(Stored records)
—————
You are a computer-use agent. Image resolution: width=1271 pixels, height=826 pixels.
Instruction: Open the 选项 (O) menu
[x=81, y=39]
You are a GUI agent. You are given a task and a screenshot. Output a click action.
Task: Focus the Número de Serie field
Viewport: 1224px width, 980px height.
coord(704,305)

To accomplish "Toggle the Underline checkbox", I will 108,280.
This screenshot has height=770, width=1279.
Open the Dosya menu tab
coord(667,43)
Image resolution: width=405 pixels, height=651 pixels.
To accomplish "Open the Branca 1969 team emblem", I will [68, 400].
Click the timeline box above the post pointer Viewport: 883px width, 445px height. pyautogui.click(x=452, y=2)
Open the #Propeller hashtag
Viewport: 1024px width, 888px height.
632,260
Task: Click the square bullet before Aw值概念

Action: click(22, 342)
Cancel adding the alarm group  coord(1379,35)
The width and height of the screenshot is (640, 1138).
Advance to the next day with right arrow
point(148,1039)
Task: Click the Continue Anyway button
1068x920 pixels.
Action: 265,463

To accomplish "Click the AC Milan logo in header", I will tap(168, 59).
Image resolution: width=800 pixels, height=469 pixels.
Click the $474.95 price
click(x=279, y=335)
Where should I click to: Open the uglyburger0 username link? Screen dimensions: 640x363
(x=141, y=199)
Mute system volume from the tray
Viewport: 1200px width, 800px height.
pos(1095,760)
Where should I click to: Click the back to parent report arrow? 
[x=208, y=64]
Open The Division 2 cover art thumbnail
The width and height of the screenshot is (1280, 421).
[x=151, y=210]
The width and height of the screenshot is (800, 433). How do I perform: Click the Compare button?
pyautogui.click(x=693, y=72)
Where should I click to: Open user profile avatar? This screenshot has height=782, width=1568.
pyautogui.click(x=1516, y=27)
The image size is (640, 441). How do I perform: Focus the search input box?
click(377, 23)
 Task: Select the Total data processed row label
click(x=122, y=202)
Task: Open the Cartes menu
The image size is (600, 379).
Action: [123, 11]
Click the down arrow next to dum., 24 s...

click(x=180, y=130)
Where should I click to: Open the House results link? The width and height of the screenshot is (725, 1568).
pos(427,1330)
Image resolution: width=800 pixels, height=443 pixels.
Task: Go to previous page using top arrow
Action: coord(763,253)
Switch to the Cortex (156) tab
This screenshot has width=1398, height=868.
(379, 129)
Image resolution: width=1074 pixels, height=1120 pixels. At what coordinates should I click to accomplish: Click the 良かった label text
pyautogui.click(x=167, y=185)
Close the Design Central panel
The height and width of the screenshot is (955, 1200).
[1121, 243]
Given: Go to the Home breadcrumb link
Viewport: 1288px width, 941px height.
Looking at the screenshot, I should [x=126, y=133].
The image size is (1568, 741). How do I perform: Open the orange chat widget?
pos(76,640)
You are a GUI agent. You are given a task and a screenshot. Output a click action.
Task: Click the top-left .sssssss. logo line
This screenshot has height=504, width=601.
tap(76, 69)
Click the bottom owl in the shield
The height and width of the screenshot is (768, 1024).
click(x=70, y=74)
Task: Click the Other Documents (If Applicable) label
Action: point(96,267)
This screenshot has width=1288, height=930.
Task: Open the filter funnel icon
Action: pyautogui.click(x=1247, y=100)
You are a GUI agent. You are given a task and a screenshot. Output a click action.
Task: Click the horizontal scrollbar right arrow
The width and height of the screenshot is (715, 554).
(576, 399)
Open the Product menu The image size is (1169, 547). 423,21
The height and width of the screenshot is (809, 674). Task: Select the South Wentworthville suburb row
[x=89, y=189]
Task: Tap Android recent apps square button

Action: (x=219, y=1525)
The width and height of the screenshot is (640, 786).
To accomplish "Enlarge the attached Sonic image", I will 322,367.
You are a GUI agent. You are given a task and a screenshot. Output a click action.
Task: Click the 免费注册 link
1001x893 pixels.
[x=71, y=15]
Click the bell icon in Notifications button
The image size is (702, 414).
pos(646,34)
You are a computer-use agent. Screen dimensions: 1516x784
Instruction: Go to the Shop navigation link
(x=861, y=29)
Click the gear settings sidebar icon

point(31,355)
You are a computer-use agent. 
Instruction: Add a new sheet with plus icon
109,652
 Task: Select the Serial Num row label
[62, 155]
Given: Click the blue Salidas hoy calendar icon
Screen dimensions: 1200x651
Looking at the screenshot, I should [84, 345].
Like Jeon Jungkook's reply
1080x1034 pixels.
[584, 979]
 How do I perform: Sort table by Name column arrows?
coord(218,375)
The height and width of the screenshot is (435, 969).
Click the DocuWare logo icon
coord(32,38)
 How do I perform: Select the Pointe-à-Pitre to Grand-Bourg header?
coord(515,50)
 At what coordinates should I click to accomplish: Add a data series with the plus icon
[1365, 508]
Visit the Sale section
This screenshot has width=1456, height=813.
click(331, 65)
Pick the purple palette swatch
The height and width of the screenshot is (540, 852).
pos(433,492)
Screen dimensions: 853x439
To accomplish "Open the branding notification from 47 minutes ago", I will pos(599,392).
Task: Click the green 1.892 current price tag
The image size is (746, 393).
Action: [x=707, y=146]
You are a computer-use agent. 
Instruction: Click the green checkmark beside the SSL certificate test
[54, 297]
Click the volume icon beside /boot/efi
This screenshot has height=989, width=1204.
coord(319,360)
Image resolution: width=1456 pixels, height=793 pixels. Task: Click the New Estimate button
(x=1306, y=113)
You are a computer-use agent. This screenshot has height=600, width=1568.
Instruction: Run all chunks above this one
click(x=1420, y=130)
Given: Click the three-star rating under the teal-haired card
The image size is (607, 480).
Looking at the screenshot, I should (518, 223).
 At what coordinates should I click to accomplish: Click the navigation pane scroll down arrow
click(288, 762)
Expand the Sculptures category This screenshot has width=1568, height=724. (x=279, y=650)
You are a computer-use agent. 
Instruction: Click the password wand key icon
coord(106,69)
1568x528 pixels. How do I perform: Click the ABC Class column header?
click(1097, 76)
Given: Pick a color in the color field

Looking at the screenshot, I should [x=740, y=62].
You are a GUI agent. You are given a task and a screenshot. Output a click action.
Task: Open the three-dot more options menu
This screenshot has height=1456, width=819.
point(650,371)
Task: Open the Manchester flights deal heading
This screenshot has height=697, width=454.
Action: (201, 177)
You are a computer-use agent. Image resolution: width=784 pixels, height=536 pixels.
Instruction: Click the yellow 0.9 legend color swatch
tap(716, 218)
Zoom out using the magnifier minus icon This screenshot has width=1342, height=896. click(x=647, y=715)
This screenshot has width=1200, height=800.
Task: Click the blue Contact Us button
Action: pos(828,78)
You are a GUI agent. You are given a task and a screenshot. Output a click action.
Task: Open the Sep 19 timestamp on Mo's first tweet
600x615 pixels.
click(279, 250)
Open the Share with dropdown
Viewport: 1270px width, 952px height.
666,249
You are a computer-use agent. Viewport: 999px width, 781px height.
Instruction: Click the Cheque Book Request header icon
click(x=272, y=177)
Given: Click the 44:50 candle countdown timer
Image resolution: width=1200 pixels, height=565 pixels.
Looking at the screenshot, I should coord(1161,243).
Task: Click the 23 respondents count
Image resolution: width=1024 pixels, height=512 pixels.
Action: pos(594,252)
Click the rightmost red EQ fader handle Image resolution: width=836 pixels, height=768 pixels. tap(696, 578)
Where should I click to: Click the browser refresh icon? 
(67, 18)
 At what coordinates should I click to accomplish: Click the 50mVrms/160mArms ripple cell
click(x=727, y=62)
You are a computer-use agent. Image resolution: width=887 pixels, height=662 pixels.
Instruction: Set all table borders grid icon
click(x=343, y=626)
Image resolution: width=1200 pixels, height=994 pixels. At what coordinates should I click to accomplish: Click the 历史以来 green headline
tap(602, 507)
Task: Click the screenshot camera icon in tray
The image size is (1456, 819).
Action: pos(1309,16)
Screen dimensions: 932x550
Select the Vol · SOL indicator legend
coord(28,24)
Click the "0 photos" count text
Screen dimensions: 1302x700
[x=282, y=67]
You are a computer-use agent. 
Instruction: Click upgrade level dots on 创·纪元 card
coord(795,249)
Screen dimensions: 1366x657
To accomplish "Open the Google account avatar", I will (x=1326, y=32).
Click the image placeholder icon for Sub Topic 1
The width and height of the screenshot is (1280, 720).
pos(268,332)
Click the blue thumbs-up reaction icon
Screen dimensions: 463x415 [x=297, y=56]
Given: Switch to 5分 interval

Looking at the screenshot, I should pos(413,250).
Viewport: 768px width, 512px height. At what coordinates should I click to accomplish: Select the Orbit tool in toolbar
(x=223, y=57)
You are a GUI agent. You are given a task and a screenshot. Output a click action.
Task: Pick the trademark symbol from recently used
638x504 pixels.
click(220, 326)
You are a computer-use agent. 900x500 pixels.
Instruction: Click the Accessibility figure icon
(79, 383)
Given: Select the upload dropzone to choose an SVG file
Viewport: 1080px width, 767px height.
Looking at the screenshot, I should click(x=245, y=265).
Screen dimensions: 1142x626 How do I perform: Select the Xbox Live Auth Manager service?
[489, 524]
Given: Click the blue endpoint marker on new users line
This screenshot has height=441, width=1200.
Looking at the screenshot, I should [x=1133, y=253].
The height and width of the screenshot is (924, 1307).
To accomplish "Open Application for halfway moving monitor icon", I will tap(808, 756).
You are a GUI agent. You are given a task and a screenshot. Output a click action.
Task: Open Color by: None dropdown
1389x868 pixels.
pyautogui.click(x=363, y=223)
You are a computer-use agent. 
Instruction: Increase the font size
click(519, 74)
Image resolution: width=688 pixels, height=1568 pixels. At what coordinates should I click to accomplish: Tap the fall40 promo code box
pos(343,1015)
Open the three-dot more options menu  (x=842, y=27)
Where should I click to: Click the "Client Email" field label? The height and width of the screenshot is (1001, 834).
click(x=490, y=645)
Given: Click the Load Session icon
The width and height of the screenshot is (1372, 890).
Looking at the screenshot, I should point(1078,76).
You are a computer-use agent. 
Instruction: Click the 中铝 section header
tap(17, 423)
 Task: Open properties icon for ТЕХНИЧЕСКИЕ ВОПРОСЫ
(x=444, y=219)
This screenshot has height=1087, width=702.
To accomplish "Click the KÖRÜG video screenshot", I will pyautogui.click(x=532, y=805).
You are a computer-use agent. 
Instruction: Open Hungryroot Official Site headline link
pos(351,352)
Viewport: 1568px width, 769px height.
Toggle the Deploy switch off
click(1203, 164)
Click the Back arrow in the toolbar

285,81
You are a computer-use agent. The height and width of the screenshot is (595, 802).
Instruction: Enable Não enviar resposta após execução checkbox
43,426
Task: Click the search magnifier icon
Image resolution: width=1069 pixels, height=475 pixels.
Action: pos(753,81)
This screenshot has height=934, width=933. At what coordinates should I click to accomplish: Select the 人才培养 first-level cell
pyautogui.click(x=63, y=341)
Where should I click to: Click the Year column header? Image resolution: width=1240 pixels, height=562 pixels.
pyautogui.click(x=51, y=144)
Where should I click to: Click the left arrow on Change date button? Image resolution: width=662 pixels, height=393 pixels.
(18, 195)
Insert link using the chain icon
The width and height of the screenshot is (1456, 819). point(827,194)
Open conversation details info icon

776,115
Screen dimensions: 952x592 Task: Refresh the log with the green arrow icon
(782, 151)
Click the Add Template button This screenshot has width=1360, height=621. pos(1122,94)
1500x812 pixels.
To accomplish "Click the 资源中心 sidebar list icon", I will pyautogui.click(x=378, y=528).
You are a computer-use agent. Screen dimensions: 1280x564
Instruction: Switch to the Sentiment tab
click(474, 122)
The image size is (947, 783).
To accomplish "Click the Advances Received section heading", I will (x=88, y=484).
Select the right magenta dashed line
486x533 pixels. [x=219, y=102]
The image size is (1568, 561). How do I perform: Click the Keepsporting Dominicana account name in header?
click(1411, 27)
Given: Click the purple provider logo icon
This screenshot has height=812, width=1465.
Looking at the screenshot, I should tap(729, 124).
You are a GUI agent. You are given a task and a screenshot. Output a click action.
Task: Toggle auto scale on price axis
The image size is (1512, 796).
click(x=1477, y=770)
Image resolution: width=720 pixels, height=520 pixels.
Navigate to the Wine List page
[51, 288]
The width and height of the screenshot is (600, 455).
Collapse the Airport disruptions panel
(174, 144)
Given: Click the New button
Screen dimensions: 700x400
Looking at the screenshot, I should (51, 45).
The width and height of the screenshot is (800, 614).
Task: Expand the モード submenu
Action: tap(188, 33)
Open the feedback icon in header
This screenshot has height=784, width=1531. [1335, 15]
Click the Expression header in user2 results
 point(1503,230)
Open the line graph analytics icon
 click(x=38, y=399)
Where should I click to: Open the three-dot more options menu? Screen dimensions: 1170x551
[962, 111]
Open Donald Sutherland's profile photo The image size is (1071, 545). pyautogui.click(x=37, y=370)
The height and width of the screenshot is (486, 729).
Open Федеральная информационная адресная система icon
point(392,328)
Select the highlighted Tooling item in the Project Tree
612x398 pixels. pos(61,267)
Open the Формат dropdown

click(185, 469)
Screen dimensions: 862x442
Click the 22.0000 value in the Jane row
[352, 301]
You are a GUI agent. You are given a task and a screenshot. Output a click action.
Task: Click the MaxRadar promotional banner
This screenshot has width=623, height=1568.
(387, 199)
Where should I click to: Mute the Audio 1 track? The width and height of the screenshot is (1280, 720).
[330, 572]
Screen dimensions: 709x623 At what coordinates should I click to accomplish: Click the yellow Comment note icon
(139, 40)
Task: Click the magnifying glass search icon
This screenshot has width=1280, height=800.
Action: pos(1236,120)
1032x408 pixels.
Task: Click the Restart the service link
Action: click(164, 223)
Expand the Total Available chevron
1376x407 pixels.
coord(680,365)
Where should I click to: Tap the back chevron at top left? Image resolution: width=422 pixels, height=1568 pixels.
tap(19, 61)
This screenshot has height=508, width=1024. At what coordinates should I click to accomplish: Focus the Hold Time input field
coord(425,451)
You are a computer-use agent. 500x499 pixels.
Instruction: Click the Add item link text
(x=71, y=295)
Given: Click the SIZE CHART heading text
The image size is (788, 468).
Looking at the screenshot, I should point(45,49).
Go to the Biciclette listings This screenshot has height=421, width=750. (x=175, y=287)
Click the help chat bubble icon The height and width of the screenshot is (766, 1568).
—————
▶ EXERCISE PROMPT
Look through the entries above and report each line where the string "heading" occurs.

▶ ANSWER TO THIS TASK
Task: Open the Manchester flights deal heading
To accomplish "Click the Advances Received section heading", I will (x=88, y=484).
Given: Click the SIZE CHART heading text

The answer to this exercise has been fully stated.